Le directeur général de la Société meunière et avicole du Gabon (Smag), Bruno Lardit a décliné le 11 avril, les raisons du plan de restructuration économique qu’entend adopter la Smag dans les prochains jours.

Vue de l’usine de la Smag à Libreville. © D.R.

 

Confrontée à de nombreuses difficultés économiques, la Smag entend adopter dans les prochains jours, un plan de restructuration. Selon le directeur général, ce plan est dû «aux arriérés de l’Etat, à la dégradation de la trésorerie, la perspective de l’arrêt de la subvention due à la concurrence ainsi que la baisse de l’activité de 20%».

En ce qui concerne l’ensemble des arriérés cumulés dus par l’Etat, ceux-ci «dépassent 14 milliards de francs FCFA», a déclaré Bruno Lardit dans les colonnes du journal L’Union.

Bruno Lardit, le directeur général de la Smag. © D.R.

A en croire le directeur général de la Smag, en plus d’acter «la compensation de 2 milliards d’arriérés fiscaux, le gouvernement s’était engagé à signer une convention d’apurement de la dette de 11 milliards de francs CFA à la date du 31 décembre 2014 ; soit 9 milliards sur une période de 4 ans». Il se trouve malheureusement que la Smag n’a reçu aucun versement depuis la signature de cet accord, a déploré Bruno Lardit.

Par ailleurs, «au cours de l’année 2016, la Smag aurait dû recevoir un total de 2,9 milliards de la part de l’Etat mais n’a reçu que 200 millions de FCFA, soit 7% des sommes prévues», a affirmé Bruno Lardit.
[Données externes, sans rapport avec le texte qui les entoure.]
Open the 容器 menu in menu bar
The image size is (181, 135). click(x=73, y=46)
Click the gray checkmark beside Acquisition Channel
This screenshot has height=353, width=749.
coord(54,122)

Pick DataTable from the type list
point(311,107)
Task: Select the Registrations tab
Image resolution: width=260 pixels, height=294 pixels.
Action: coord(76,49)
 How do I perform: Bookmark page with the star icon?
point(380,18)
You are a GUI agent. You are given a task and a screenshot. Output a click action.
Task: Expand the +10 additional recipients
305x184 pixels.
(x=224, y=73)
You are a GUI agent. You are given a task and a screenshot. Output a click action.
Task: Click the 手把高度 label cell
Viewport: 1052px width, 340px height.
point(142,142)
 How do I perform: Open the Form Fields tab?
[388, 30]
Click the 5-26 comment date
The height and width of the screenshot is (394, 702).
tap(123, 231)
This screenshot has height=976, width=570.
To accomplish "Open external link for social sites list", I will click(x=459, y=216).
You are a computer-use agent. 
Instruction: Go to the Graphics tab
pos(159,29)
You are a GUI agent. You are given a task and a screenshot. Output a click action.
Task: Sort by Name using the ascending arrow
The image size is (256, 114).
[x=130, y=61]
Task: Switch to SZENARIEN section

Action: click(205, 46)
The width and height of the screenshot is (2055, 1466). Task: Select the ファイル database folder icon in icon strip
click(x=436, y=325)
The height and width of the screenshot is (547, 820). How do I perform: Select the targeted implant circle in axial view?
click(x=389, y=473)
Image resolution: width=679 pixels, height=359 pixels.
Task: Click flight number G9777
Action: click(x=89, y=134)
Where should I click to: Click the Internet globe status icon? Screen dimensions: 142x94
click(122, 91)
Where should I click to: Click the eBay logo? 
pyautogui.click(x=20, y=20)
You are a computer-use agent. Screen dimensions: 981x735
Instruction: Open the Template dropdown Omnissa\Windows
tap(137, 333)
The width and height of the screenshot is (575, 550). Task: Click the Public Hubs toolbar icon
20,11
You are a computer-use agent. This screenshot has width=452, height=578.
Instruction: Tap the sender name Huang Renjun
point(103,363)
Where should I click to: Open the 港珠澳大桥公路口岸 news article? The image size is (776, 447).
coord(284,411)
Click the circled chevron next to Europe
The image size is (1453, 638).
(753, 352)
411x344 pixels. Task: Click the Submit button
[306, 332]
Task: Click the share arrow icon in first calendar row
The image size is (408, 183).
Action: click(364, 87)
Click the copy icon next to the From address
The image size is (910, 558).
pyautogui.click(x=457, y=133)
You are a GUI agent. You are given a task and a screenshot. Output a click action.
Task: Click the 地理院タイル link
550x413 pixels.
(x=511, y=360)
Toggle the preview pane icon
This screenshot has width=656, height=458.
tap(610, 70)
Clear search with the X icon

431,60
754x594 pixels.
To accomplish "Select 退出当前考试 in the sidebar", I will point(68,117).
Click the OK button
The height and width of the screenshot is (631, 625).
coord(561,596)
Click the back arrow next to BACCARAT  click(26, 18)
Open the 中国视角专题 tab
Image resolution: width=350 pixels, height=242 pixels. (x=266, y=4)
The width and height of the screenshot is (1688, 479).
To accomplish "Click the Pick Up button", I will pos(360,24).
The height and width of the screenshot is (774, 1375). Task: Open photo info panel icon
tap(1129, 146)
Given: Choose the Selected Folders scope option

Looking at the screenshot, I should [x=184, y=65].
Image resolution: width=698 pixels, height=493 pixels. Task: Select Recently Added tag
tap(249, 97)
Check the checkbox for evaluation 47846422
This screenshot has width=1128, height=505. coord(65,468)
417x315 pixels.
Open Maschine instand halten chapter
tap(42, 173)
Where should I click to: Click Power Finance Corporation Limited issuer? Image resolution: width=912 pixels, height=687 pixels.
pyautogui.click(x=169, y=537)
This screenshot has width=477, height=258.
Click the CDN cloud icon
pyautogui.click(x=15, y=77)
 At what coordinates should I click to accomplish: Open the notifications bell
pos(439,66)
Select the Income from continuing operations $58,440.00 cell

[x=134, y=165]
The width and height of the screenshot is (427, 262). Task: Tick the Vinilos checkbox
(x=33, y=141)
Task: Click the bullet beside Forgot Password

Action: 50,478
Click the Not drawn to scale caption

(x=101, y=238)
Cette situation a entrainé selon lui, une forte « perte du chiffre d’affaires sur la farine de 20%, du début de l’année 2017 à nos jours».

Ne pouvant plus supporter cette situation économique difficile, les responsables de la Smag ont jugé utile d’adopter un plan de restructuration économique. Ce plan est caractérisé, selon Bruno Lardit par «les départs volontaires avec des mesures d’accompagnement plus larges que celles prévues dans le projet de licenciement initial».

Interrogé sur les affirmations des employés concernant les 16,7 milliards de bénéfice réalisés au cours du premier semestre 2016, Bruno Lardit a, tout en reconnaissant ce chiffre, affirmé «que le second semestre 2016 a été complètement à rebours du premier».